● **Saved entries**
########################################
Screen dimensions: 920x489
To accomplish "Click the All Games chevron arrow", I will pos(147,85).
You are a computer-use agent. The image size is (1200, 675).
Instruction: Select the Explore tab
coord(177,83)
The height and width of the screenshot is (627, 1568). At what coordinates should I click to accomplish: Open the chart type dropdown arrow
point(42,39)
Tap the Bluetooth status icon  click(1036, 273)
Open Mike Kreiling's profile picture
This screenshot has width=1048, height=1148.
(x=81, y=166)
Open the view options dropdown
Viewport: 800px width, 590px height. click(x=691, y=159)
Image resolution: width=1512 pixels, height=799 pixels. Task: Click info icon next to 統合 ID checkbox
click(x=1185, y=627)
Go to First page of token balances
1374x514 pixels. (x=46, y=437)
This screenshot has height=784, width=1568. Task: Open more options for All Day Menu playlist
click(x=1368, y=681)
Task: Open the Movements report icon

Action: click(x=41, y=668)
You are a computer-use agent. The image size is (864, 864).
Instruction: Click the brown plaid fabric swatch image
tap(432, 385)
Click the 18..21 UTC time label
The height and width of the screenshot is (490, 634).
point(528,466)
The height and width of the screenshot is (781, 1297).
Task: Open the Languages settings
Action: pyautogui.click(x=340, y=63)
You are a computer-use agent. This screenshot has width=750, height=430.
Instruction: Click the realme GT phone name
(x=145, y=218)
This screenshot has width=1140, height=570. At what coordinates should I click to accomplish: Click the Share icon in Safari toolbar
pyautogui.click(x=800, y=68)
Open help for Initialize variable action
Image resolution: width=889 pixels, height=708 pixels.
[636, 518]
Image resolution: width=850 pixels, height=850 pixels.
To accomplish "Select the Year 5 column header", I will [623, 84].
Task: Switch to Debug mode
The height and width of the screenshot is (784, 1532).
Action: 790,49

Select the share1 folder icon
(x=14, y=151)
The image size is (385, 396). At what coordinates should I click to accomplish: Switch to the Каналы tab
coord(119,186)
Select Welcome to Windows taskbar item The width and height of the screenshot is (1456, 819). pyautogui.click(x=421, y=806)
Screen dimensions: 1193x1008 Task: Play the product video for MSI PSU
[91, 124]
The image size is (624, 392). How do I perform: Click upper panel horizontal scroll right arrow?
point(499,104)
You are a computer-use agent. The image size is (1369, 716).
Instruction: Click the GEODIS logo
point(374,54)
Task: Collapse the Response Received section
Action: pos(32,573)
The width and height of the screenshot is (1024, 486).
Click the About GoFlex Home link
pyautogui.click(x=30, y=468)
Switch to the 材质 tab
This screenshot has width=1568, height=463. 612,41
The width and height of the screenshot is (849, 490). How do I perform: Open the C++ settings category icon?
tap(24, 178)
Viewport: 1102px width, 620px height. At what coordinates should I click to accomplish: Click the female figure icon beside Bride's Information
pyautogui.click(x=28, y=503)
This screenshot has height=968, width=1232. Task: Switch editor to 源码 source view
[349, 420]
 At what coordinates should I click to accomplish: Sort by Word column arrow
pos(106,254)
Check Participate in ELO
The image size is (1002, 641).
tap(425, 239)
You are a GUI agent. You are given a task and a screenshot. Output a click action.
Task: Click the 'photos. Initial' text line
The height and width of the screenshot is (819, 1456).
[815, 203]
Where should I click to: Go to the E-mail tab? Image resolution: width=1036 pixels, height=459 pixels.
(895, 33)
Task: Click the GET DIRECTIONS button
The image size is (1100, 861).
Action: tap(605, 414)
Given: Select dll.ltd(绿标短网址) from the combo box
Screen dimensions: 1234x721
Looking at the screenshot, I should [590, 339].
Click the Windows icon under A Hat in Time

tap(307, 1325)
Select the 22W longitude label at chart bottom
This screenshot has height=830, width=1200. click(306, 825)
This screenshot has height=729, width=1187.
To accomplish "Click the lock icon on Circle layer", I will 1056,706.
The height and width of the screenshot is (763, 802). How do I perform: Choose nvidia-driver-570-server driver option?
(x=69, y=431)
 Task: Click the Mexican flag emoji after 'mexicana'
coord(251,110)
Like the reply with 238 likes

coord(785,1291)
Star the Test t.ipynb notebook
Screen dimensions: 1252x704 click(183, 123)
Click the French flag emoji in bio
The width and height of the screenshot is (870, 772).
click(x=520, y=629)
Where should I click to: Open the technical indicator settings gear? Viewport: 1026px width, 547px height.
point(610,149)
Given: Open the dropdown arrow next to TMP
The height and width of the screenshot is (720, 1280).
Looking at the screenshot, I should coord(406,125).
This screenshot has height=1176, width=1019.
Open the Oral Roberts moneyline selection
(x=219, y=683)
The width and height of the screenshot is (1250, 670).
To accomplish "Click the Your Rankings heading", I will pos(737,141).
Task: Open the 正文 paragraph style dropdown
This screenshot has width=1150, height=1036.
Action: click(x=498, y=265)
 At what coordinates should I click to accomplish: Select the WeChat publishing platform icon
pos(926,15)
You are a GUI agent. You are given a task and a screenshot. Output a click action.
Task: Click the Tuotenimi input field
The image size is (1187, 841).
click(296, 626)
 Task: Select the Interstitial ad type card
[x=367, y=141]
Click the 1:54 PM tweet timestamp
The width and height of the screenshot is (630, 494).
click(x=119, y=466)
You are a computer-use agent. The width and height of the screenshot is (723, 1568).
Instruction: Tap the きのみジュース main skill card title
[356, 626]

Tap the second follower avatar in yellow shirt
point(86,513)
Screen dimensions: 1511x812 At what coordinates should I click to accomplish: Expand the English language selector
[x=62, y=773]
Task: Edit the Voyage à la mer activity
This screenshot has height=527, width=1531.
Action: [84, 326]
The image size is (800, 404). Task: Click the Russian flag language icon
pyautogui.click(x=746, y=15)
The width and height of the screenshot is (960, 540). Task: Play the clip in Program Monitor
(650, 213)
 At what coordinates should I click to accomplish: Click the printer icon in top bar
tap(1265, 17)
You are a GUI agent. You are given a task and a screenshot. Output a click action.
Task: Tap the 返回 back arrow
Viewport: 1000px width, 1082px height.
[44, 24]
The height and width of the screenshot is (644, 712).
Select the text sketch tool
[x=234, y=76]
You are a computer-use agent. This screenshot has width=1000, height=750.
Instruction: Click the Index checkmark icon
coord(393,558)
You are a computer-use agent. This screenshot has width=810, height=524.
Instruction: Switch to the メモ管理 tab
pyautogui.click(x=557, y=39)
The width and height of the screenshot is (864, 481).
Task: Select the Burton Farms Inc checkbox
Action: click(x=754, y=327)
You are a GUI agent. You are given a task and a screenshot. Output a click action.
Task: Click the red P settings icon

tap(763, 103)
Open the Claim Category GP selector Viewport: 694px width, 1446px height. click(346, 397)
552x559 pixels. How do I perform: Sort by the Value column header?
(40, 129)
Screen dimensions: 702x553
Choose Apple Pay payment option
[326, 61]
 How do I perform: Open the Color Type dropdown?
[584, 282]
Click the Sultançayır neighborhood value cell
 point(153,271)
########################################
● **What is being asked**
Reproduce the records in full, exactly as written.

● **Exercise answer**
Screen dimensions: 920x489
To accomplish "Click the All Games chevron arrow", I will pos(147,85).
You are a computer-use agent. The image size is (1200, 675).
Instruction: Select the Explore tab
coord(177,83)
The height and width of the screenshot is (627, 1568). At what coordinates should I click to accomplish: Open the chart type dropdown arrow
point(42,39)
Tap the Bluetooth status icon  click(1036, 273)
Open Mike Kreiling's profile picture
This screenshot has width=1048, height=1148.
(x=81, y=166)
Open the view options dropdown
Viewport: 800px width, 590px height. click(x=691, y=159)
Image resolution: width=1512 pixels, height=799 pixels. Task: Click info icon next to 統合 ID checkbox
click(x=1185, y=627)
Go to First page of token balances
1374x514 pixels. (x=46, y=437)
This screenshot has height=784, width=1568. Task: Open more options for All Day Menu playlist
click(x=1368, y=681)
Task: Open the Movements report icon

Action: click(x=41, y=668)
You are a computer-use agent. The image size is (864, 864).
Instruction: Click the brown plaid fabric swatch image
tap(432, 385)
Click the 18..21 UTC time label
The height and width of the screenshot is (490, 634).
point(528,466)
The height and width of the screenshot is (781, 1297).
Task: Open the Languages settings
Action: pyautogui.click(x=340, y=63)
You are a computer-use agent. This screenshot has width=750, height=430.
Instruction: Click the realme GT phone name
(x=145, y=218)
This screenshot has width=1140, height=570. At what coordinates should I click to accomplish: Click the Share icon in Safari toolbar
pyautogui.click(x=800, y=68)
Open help for Initialize variable action
Image resolution: width=889 pixels, height=708 pixels.
[636, 518]
Image resolution: width=850 pixels, height=850 pixels.
To accomplish "Select the Year 5 column header", I will [623, 84].
Task: Switch to Debug mode
The height and width of the screenshot is (784, 1532).
Action: 790,49

Select the share1 folder icon
(x=14, y=151)
The image size is (385, 396). At what coordinates should I click to accomplish: Switch to the Каналы tab
coord(119,186)
Select Welcome to Windows taskbar item The width and height of the screenshot is (1456, 819). pyautogui.click(x=421, y=806)
Screen dimensions: 1193x1008 Task: Play the product video for MSI PSU
[91, 124]
The image size is (624, 392). How do I perform: Click upper panel horizontal scroll right arrow?
point(499,104)
You are a computer-use agent. The image size is (1369, 716).
Instruction: Click the GEODIS logo
point(374,54)
Task: Collapse the Response Received section
Action: pos(32,573)
The width and height of the screenshot is (1024, 486).
Click the About GoFlex Home link
pyautogui.click(x=30, y=468)
Switch to the 材质 tab
This screenshot has width=1568, height=463. 612,41
The width and height of the screenshot is (849, 490). How do I perform: Open the C++ settings category icon?
tap(24, 178)
Viewport: 1102px width, 620px height. At what coordinates should I click to accomplish: Click the female figure icon beside Bride's Information
pyautogui.click(x=28, y=503)
This screenshot has height=968, width=1232. Task: Switch editor to 源码 source view
[349, 420]
 At what coordinates should I click to accomplish: Sort by Word column arrow
pos(106,254)
Check Participate in ELO
The image size is (1002, 641).
tap(425, 239)
You are a GUI agent. You are given a task and a screenshot. Output a click action.
Task: Click the 'photos. Initial' text line
The height and width of the screenshot is (819, 1456).
[815, 203]
Where should I click to: Go to the E-mail tab? Image resolution: width=1036 pixels, height=459 pixels.
(895, 33)
Task: Click the GET DIRECTIONS button
The image size is (1100, 861).
Action: tap(605, 414)
Given: Select dll.ltd(绿标短网址) from the combo box
Screen dimensions: 1234x721
Looking at the screenshot, I should [590, 339].
Click the Windows icon under A Hat in Time

tap(307, 1325)
Select the 22W longitude label at chart bottom
This screenshot has height=830, width=1200. click(306, 825)
This screenshot has height=729, width=1187.
To accomplish "Click the lock icon on Circle layer", I will 1056,706.
The height and width of the screenshot is (763, 802). How do I perform: Choose nvidia-driver-570-server driver option?
(x=69, y=431)
 Task: Click the Mexican flag emoji after 'mexicana'
coord(251,110)
Like the reply with 238 likes

coord(785,1291)
Star the Test t.ipynb notebook
Screen dimensions: 1252x704 click(183, 123)
Click the French flag emoji in bio
The width and height of the screenshot is (870, 772).
click(x=520, y=629)
Where should I click to: Open the technical indicator settings gear? Viewport: 1026px width, 547px height.
point(610,149)
Given: Open the dropdown arrow next to TMP
The height and width of the screenshot is (720, 1280).
Looking at the screenshot, I should coord(406,125).
This screenshot has height=1176, width=1019.
Open the Oral Roberts moneyline selection
(x=219, y=683)
The width and height of the screenshot is (1250, 670).
To accomplish "Click the Your Rankings heading", I will pos(737,141).
Task: Open the 正文 paragraph style dropdown
This screenshot has width=1150, height=1036.
Action: click(x=498, y=265)
 At what coordinates should I click to accomplish: Select the WeChat publishing platform icon
pos(926,15)
You are a GUI agent. You are given a task and a screenshot. Output a click action.
Task: Click the Tuotenimi input field
The image size is (1187, 841).
click(296, 626)
 Task: Select the Interstitial ad type card
[x=367, y=141]
Click the 1:54 PM tweet timestamp
The width and height of the screenshot is (630, 494).
click(x=119, y=466)
You are a computer-use agent. The width and height of the screenshot is (723, 1568).
Instruction: Tap the きのみジュース main skill card title
[356, 626]

Tap the second follower avatar in yellow shirt
point(86,513)
Screen dimensions: 1511x812 At what coordinates should I click to accomplish: Expand the English language selector
[x=62, y=773]
Task: Edit the Voyage à la mer activity
This screenshot has height=527, width=1531.
Action: [84, 326]
The image size is (800, 404). Task: Click the Russian flag language icon
pyautogui.click(x=746, y=15)
The width and height of the screenshot is (960, 540). Task: Play the clip in Program Monitor
(650, 213)
 At what coordinates should I click to accomplish: Click the printer icon in top bar
tap(1265, 17)
You are a GUI agent. You are given a task and a screenshot. Output a click action.
Task: Tap the 返回 back arrow
Viewport: 1000px width, 1082px height.
[44, 24]
The height and width of the screenshot is (644, 712).
Select the text sketch tool
[x=234, y=76]
You are a computer-use agent. This screenshot has width=1000, height=750.
Instruction: Click the Index checkmark icon
coord(393,558)
You are a computer-use agent. This screenshot has width=810, height=524.
Instruction: Switch to the メモ管理 tab
pyautogui.click(x=557, y=39)
The width and height of the screenshot is (864, 481).
Task: Select the Burton Farms Inc checkbox
Action: click(x=754, y=327)
You are a GUI agent. You are given a task and a screenshot. Output a click action.
Task: Click the red P settings icon

tap(763, 103)
Open the Claim Category GP selector Viewport: 694px width, 1446px height. click(346, 397)
552x559 pixels. How do I perform: Sort by the Value column header?
(40, 129)
Screen dimensions: 702x553
Choose Apple Pay payment option
[326, 61]
 How do I perform: Open the Color Type dropdown?
[584, 282]
Click the Sultançayır neighborhood value cell
 point(153,271)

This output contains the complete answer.